= Tepastenam =

Tepastenam (baptized as Donald William Sinclair Ross; c. 1805) was a respected leader (Cree: kisayman) of the Pimicikamak indigenous people in the 19th century. From oral history accounts he may have been a Midewiwin leader/kisayman. The record of his baptism in 1875 describes him as "A noted conjurer for many years, who long resisted the teachings of Christianity."

==Life==
Tepastenam's family had its wintering grounds at "John Scott's Lake". This has been identified as Setting Lake on the Grass River. He and his family members traded at Nelson House until 1843, and later he began trading at Norway House. Beginning in 1861, some of his children and grandchildren were baptized at Rossville.

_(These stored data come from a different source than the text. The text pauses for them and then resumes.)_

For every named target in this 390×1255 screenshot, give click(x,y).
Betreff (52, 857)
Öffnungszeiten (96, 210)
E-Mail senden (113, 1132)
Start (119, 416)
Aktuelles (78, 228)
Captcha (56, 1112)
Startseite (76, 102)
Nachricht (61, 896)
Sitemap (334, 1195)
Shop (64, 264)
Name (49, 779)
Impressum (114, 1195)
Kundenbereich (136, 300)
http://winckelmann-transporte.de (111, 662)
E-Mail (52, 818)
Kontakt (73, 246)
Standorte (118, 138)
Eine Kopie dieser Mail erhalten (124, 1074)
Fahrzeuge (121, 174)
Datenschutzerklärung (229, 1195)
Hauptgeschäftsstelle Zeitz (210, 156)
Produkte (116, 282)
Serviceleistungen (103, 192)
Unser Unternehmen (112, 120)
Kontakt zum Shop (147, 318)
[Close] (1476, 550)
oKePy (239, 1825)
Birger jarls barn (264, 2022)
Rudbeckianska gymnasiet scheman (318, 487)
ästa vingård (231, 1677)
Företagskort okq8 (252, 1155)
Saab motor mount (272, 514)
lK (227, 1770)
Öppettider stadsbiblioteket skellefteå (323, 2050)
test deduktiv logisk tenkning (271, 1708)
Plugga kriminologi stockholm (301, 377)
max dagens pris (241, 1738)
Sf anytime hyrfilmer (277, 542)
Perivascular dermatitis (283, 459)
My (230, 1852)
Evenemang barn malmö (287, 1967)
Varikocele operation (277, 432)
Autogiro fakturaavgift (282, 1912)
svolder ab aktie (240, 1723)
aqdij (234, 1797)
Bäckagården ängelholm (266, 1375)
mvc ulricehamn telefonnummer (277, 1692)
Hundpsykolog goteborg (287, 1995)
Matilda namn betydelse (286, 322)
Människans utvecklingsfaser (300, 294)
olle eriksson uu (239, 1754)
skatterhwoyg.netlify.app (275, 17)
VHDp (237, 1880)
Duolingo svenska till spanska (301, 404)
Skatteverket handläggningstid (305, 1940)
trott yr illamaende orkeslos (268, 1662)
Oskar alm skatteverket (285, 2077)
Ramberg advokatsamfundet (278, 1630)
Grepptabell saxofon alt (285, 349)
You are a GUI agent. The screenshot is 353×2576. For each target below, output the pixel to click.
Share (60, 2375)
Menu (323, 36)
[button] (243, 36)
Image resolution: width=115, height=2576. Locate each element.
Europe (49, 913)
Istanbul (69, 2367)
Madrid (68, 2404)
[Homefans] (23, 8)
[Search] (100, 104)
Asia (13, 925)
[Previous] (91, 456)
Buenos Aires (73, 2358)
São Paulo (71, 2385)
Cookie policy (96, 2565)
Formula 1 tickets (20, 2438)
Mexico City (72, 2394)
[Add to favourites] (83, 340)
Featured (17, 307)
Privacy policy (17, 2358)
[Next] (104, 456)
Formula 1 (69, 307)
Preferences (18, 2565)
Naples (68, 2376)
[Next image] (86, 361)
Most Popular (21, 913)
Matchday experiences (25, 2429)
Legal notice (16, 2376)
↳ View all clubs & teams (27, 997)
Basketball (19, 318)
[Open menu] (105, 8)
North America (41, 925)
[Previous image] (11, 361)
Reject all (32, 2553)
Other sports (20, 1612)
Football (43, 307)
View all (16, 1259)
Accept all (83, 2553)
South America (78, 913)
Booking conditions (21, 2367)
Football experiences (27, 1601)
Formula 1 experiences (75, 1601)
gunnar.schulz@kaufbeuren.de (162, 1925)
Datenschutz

In 1875, Tepastenam was baptized as Donald William Sinclair Ross, reportedly named after two Hudson's Bay Company Chief Factors: Donald Ross and William Sinclair. He was listed in the 1881 register of the Cross Lake Methodist congregation as "chief" and his wife May was listed as "chiefess". Ross first appears on the government of Canada pay list as "chief" in 1876. However, he "was a leader both before and after [Pimicikamak] entered treaty."

===Treaty 5===
Tepastenam was notable as the lead signatory to Treaty 5 on behalf of the Pimicikamak people on September 24, 1875 in Norway House. Neither of the other two signatories matched his stature as a leader of the Pimicikamak people. His mark (an X) granted Treaty rights to the Crown in an area of the Northwest Territories that was twice the size of the Province of Manitoba at the time.